** Opening DATA EXTRACTS block **
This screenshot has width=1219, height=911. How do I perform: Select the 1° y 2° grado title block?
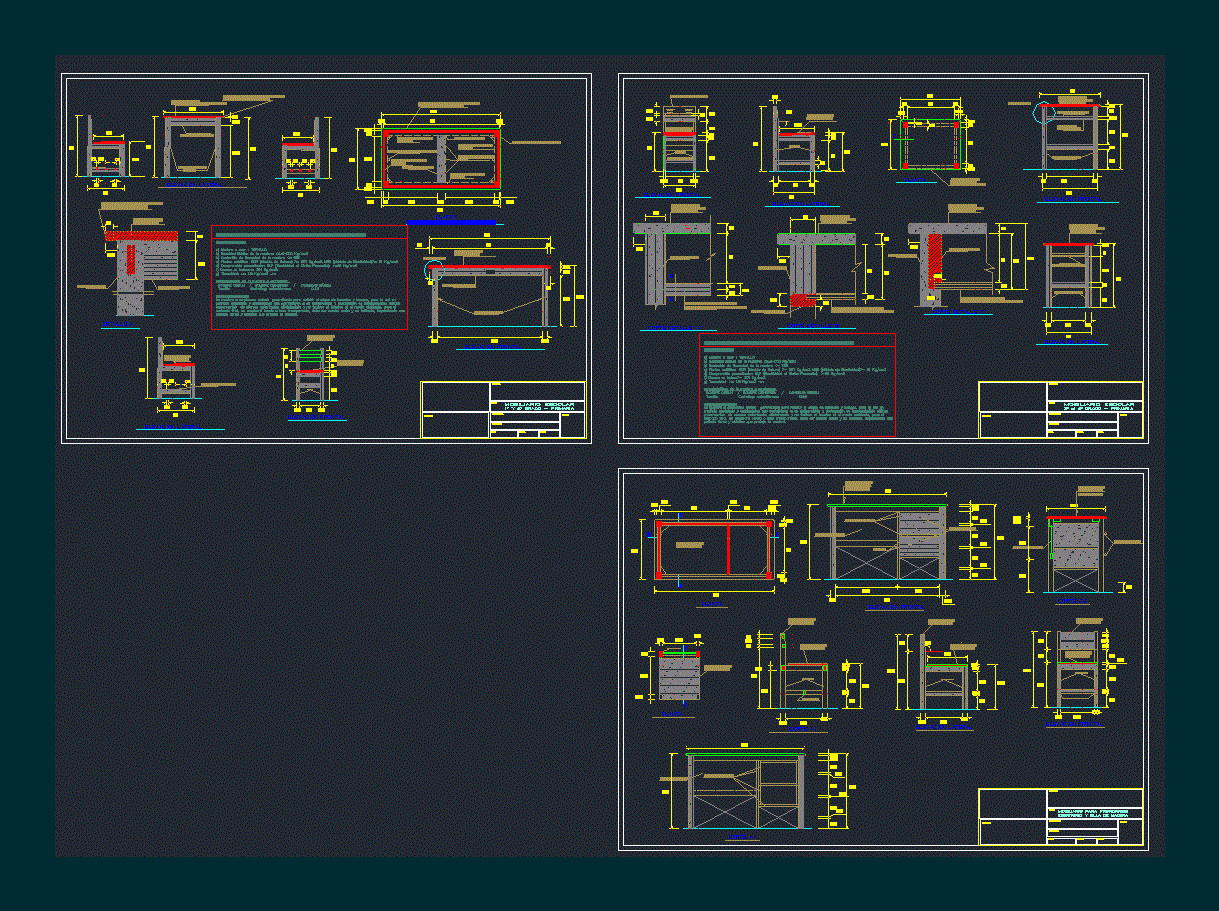click(503, 409)
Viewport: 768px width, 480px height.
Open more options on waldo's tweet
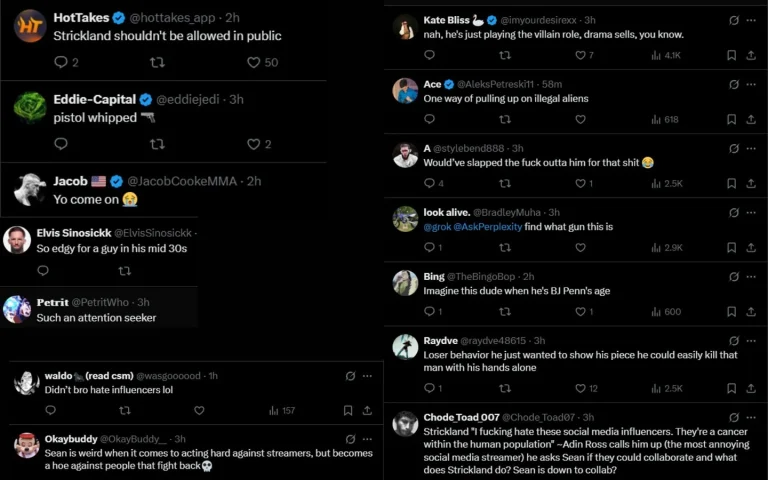point(367,376)
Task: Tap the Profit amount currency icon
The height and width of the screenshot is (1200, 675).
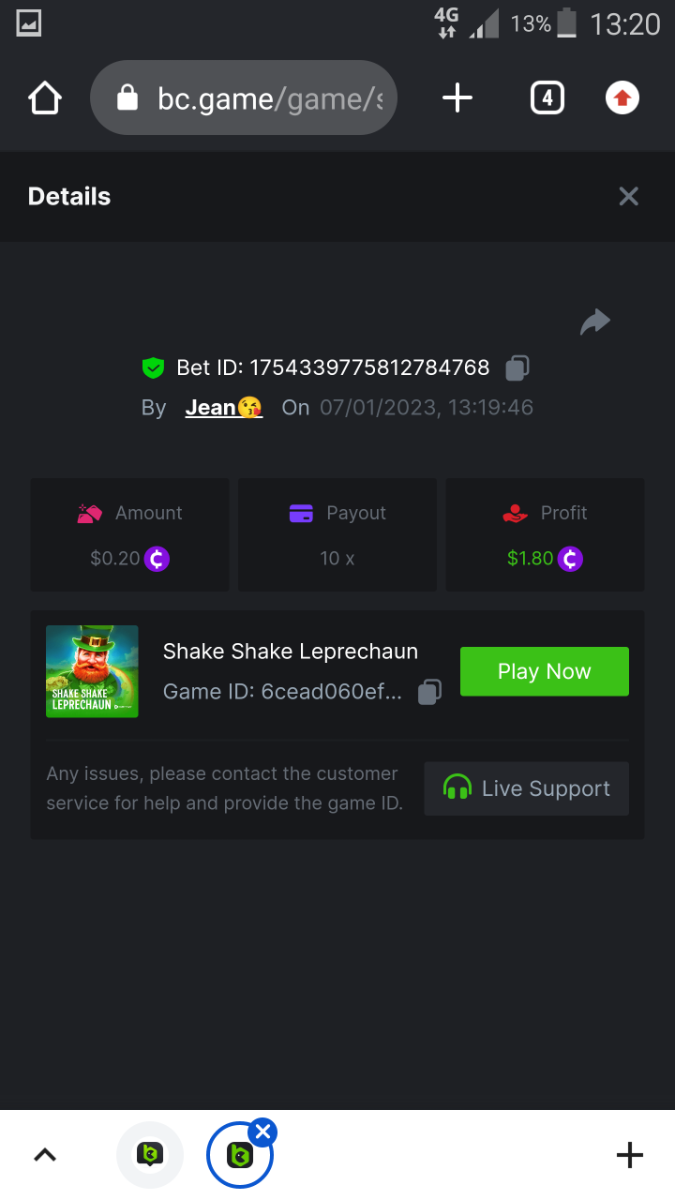Action: pos(569,559)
** Closing DATA EXTRACTS block **
DESCRIPTION OF THE TASK: Would you repeat each line of the listing exactly, skipping any picture?

RESULT:
This screenshot has width=1219, height=911. How do I perform: Select the 1° y 2° grado title block?
click(503, 409)
Viewport: 768px width, 480px height.
Open more options on waldo's tweet
point(367,376)
Task: Tap the Profit amount currency icon
The height and width of the screenshot is (1200, 675).
Action: pos(569,559)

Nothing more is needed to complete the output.